Um, no. [Laughs heartily.] I don’t, really. Although I think it’ll be great when it all starts up again. We’ll have new ideas about what to do and how to look at stuff, and I was getting a bit bored with the old looks and the old ways. I wish everyone would cut their hair. That would be a good opening stroke, if you ask me. I’m a bit sick of all of that way long hair. Rippling hair, I think, has to go. I’d like to see some more adventurous looks. More gamine stuff, and more kind of shape. I always love to see Charlize Theron’s head because I think it’s so beautifully shaped. It makes me think like, how do people’s heads look without all of that hair coiling around down on their backs and shoulders? Like, what do their necks look like? I’d like to see more of that.

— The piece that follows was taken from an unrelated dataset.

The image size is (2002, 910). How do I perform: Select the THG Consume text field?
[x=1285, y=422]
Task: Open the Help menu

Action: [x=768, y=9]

Somehow this comes up in every interview I’ve done since, but I shaved my head at the beginning of quarantine and I highly recommend it.

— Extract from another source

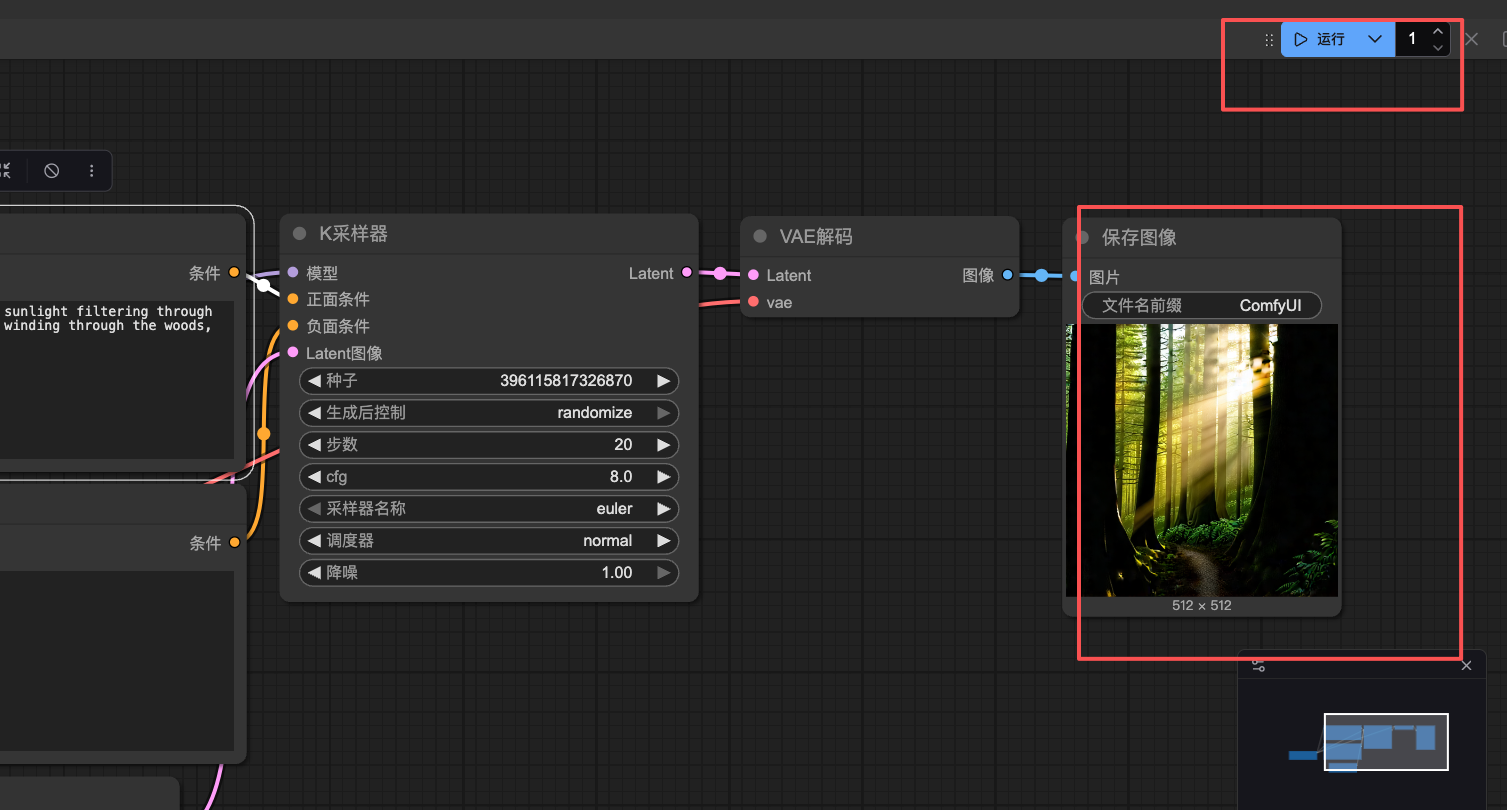Viewport: 1507px width, 810px height.
Task: Click the 运行 run button
Action: tap(1320, 40)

I think it’s a great thing. I love it. And it’s also really good for your hair.
Would you take the leap and take part in that change that you want to see?
Absolutely not. [Laughs.]
That’s for the rest of us.
That’s for everyone else. [Laughs.] I’d be tempted, but I don’t know that I’m that gamine a girl. I think it might be a bit much, but I might take off a good five-inch chunk.

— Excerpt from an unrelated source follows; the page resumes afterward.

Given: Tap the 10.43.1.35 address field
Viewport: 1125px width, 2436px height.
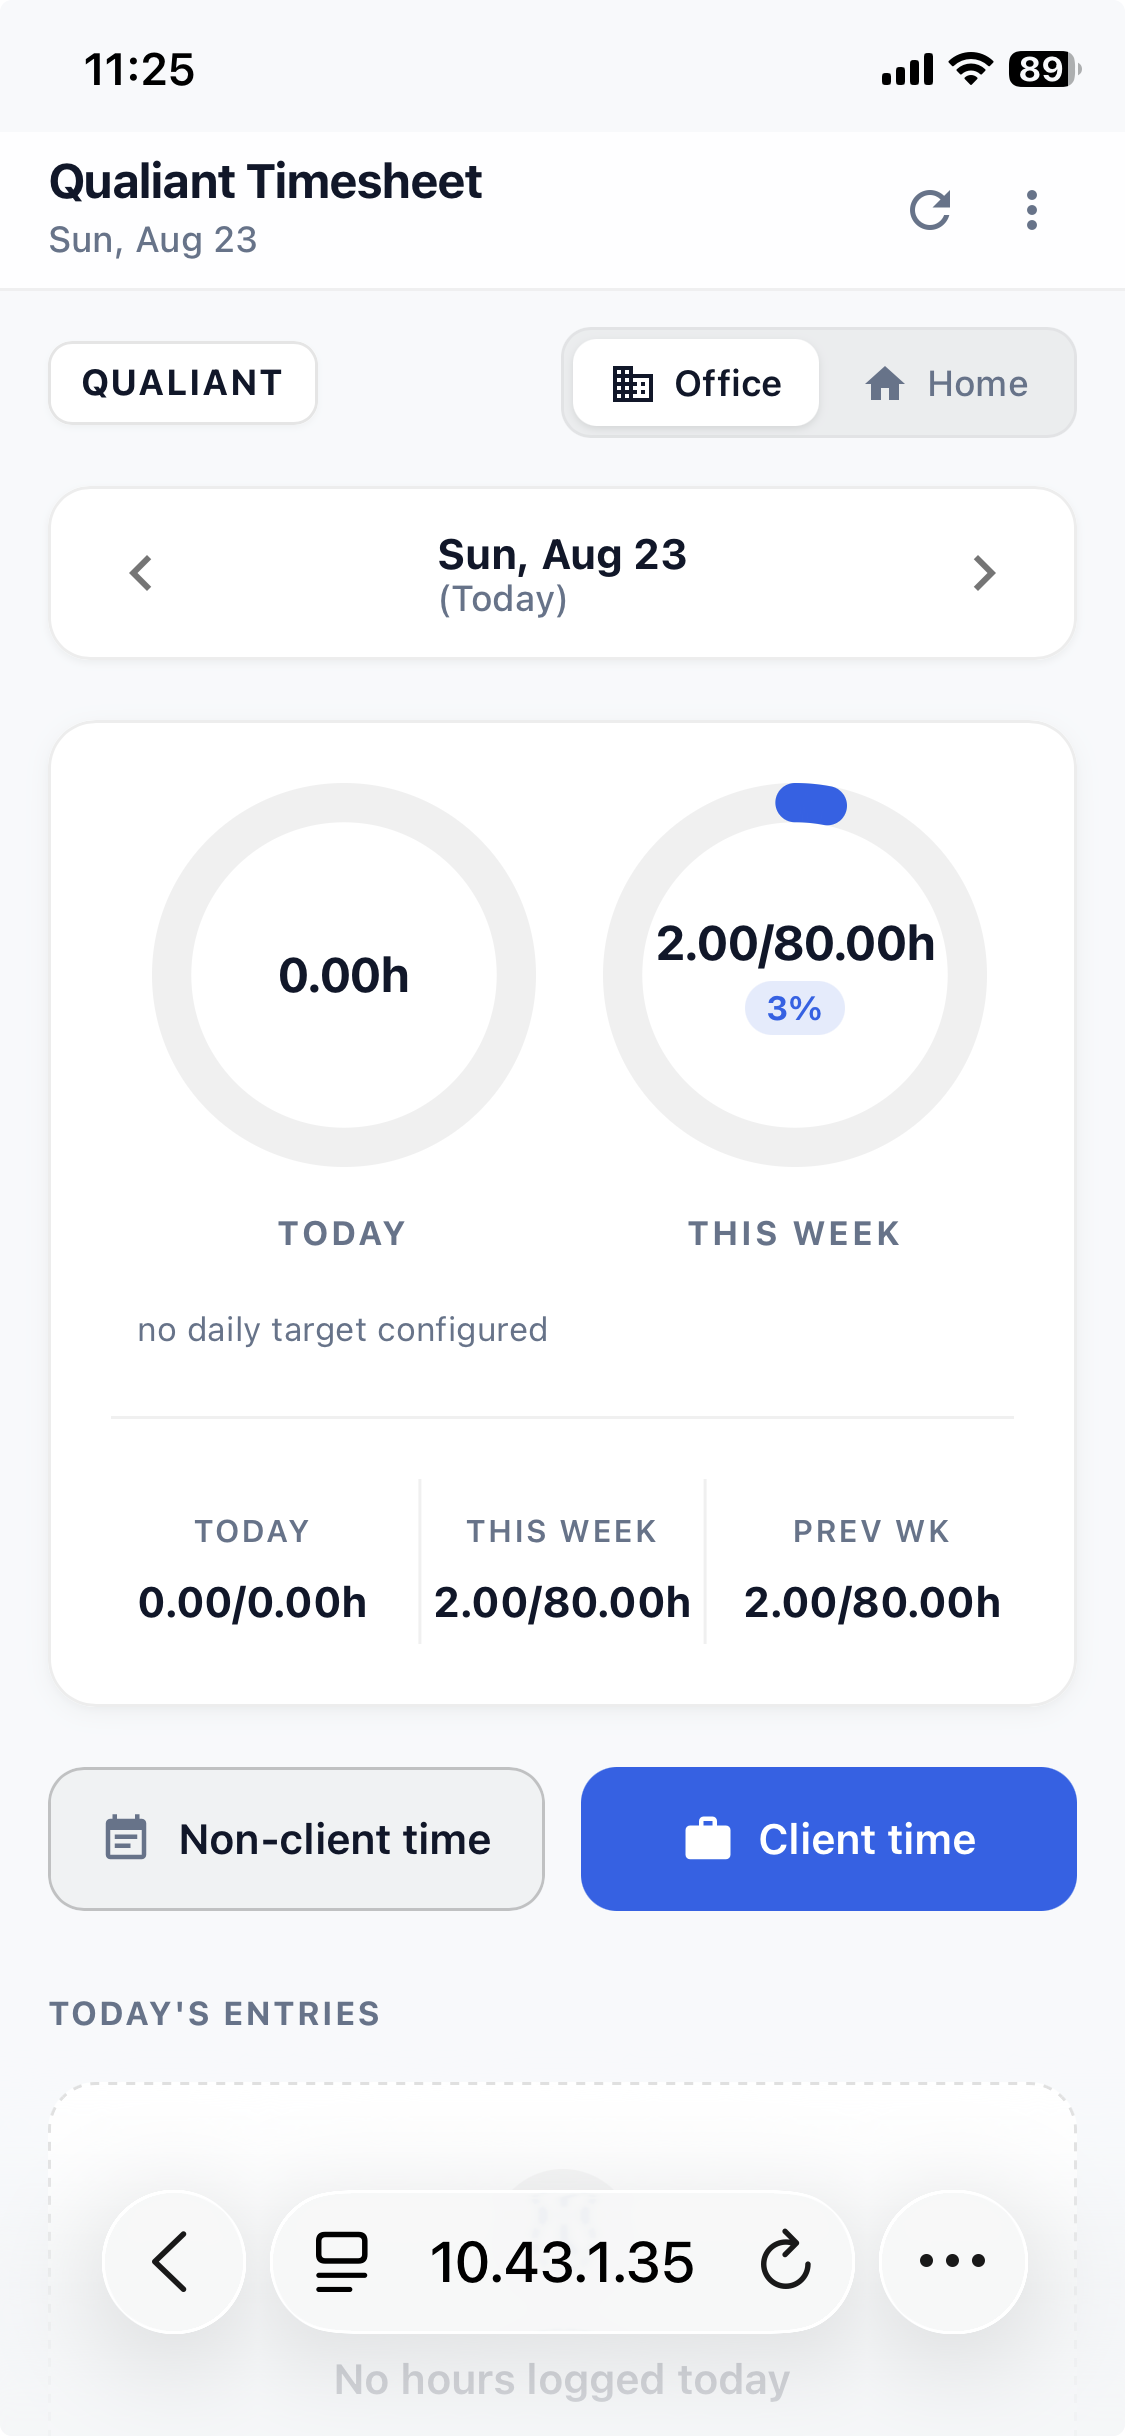Looking at the screenshot, I should coord(562,2261).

What have you been watching while you’ve been at home?
Well, I confess: I watched Tiger King. [Laughs heartily.] Very recently, with my jaw somewhere on my chest. I was very wrapped up in My Brilliant Friend; I think the show that I found really wonderful and that I really enjoyed was My Brilliant Friend. It was a beautifully made miniseries and I hope it comes back. And I’ve enjoyed documentaries, but I’ve found myself resorting to reality shows and stuff. Those English shows are quite entertaining. I watched The Big Flower Fight, where people make great creatures out of flowers.
Did you watch the Emmys? Have you been tuning in to any virtual events?
I watched part of it. I had my family over and I was feeding them spaghetti, so it was a bit of an interrupted evening. But I have to say, I take partial responsibility for [the success of] Schitt’s Creek. I think I was the first person to fall in love with that show and tell everyone to watch it. Somehow I felt like one of the people who’d invented it, which of course is ridiculous. I’m crazy about Catherine O’Hara‘s work in it, and the Levys are great. It was a real tour de force that sort of came out of nowhere, and then it developed into this huge, wonderful thing.
In general, how do you think the industry is handling trying to stay afloat?
I think brilliantly, given the fact that we’ve been so compromised by this pandemic. There were so many obstacles to overcome. I think it’s been amazing how inventive television has been and how resilient people are. And good for everybody. If dialing back is what we have to do and it helps us along, so much the better. I hope that we learn from it.
Do you know when you’ll next be on set?
I’ve been asked to do a few things, and I’ll be there when things start up. But I think we have to be really careful about not rushing into it. I know everyone’s impatient, but I think we have to take our time and be sensible. That’s no. 1—safety first.
Are you eager to get back?
I do miss being on set to a degree, but you know, vacations are nice too. As much as I love my work, it can be very stressful and demanding. There’s something quite liberating about not being under that particular pressure all the time. I definitely don’t really miss the stress part.
You mentioned doing voiceovers, and I know you narrate The French Dispatch. Were you on set for that?
No, I wasn’t on set. With Wes, it’s always an adventure. I’m sure it’s going to be great.